За сезон было два несчастных случая. Первый произошел с наездником Курто. Он наступил, на свой плащ, споткнулся и упал. Бык начал бить его рогами. Курто пополз от него на коленях к барьеру, но бык передним копытом попал Курто по голове, Курто свалился замертво. В это время кто-то сзади схватил быка за хвост. Бык оставил Курто и бросился за потянувшим его за хвост артистом. Это спасло Курто, но его унесли с арены без чувств. Второй случай произошел с артистом-испанцем. Он дразнил быка плащом и подошел к нему слишком близко. Вдруг испанец сделал такой трюк: он оперся о спину быка и перепрыгнул через него. Публика зааплодировала. Артист стал раскланиваться. Бык сразу повернулся и рогами откинул испанца к барьеру, сломав ему ребро.

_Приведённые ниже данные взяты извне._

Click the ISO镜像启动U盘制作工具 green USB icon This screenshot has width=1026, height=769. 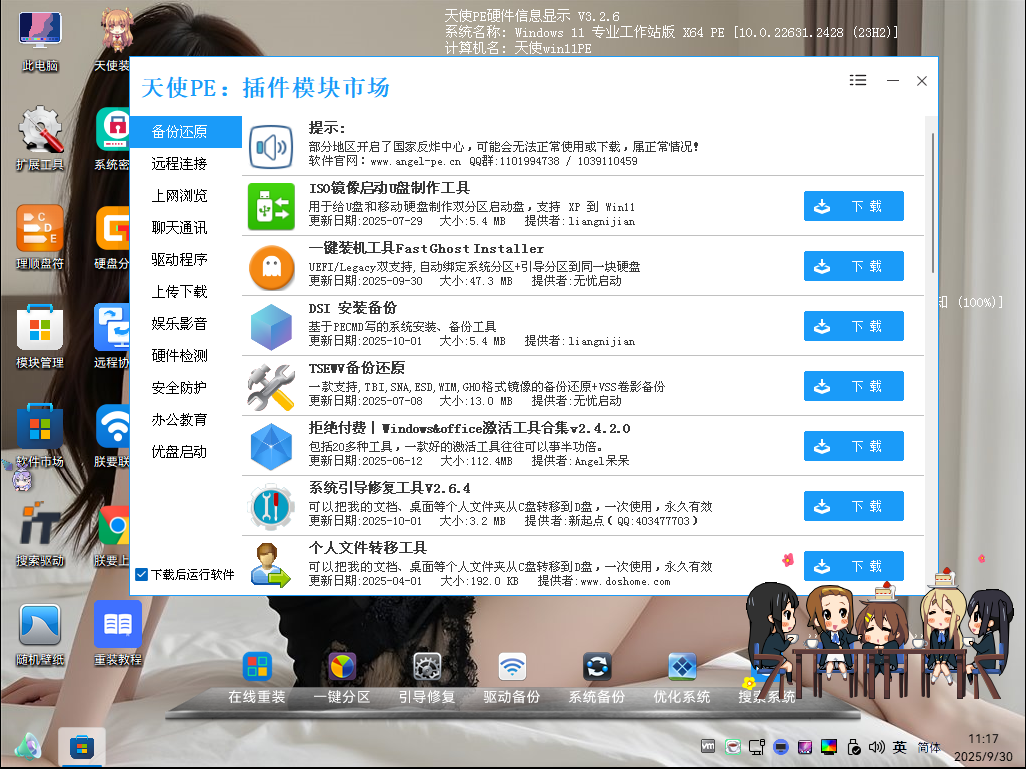click(x=271, y=207)
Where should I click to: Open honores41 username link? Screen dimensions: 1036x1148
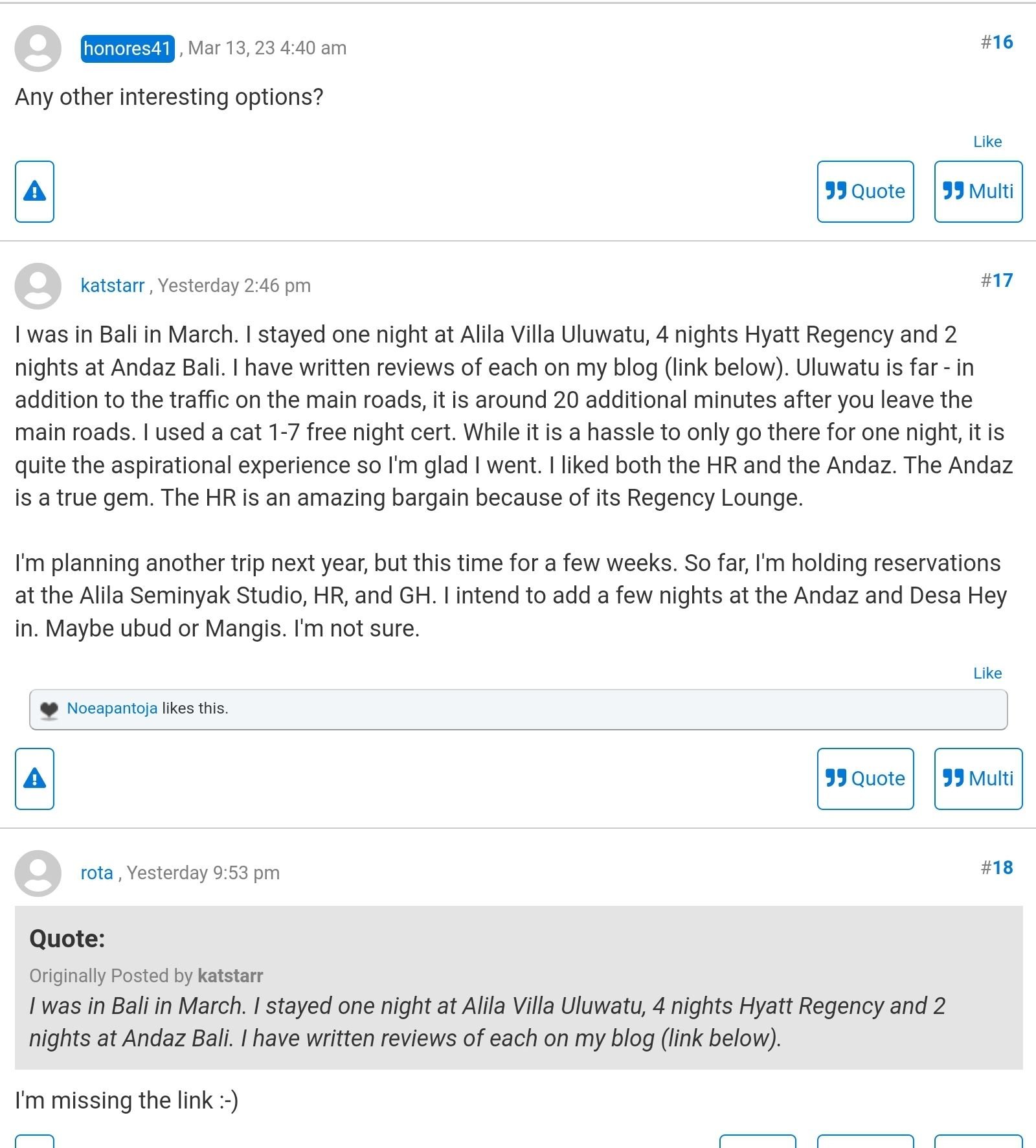tap(128, 49)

Пантомима кончалась, когда кто-нибудь срывал розетку. Тогда живого быка загоняли в стойло и выносили на палках чучело быка, привязанного за ноги, а героя, сорвавшего розетку, несли на носилках. Зажигали бенгальский огонь, пускали фейерверк, подставные лица из публики бросали артистам цветы. Пантомима шла в конце весеннего сезона 1895 года. После пасхи цирк закрылся.
Отец был приглашен на летние гастроли в Ригу в цирк Каррэ. Зимою он должен был опять работать в Москве у Саламонского. Перед отъездом отец пошел к Саламонскому и просил разрешить ему найти себе партнера. Отец понимал, что «рыжий» в цирке все больше и больше завоевывает симпатии публики. Саламонский собирался ехать за границу и обещал отцу подыскать там партнера. Отец пошел к Саламонской и был удивлен, что с него не высчитали за нерабочие в посту дни. В те времена ангажемент заключался из расчета оклада за месяц. Если же в месяце попадался «двунадесятый» праздник, то артист получал не за месяц, а за двадцать девять дней. Когда же во время пасхи и рождества артист выступал по два раза в день, ему платили все же только за месяц, т. е. тридцать дней. Утренники в счет не шли. За пост артистам тоже не платили. Артисты возмущались такой системой оплаты, но поделать ничего не могли.
Позже, когда я выступал с отцом, мне самому приходилось не раз подписывать такой кабальный договор. Подписывая, отец говорил:
– Хочешь папки[18]18
Папки – так в бывшей Псковской губернии и Крыму называли хлеб и булки.
[Закрыть], протягивай лапки. У них орел и решка, а нам ребро. Когда все на ребро встанет, тогда и поговорим.
Труппу из Москвы в Ригу провожал сам Саламонский. Дорогой он перепоил артистов шампанским. Рижский цирк принадлежал Саламонскому и снят был у него режиссером Каррэ.
Он был небольшой и, несмотря на полные сборы, не оправдывал расходов на труппу, которая в нем работала. Жалованье все же платили аккуратно.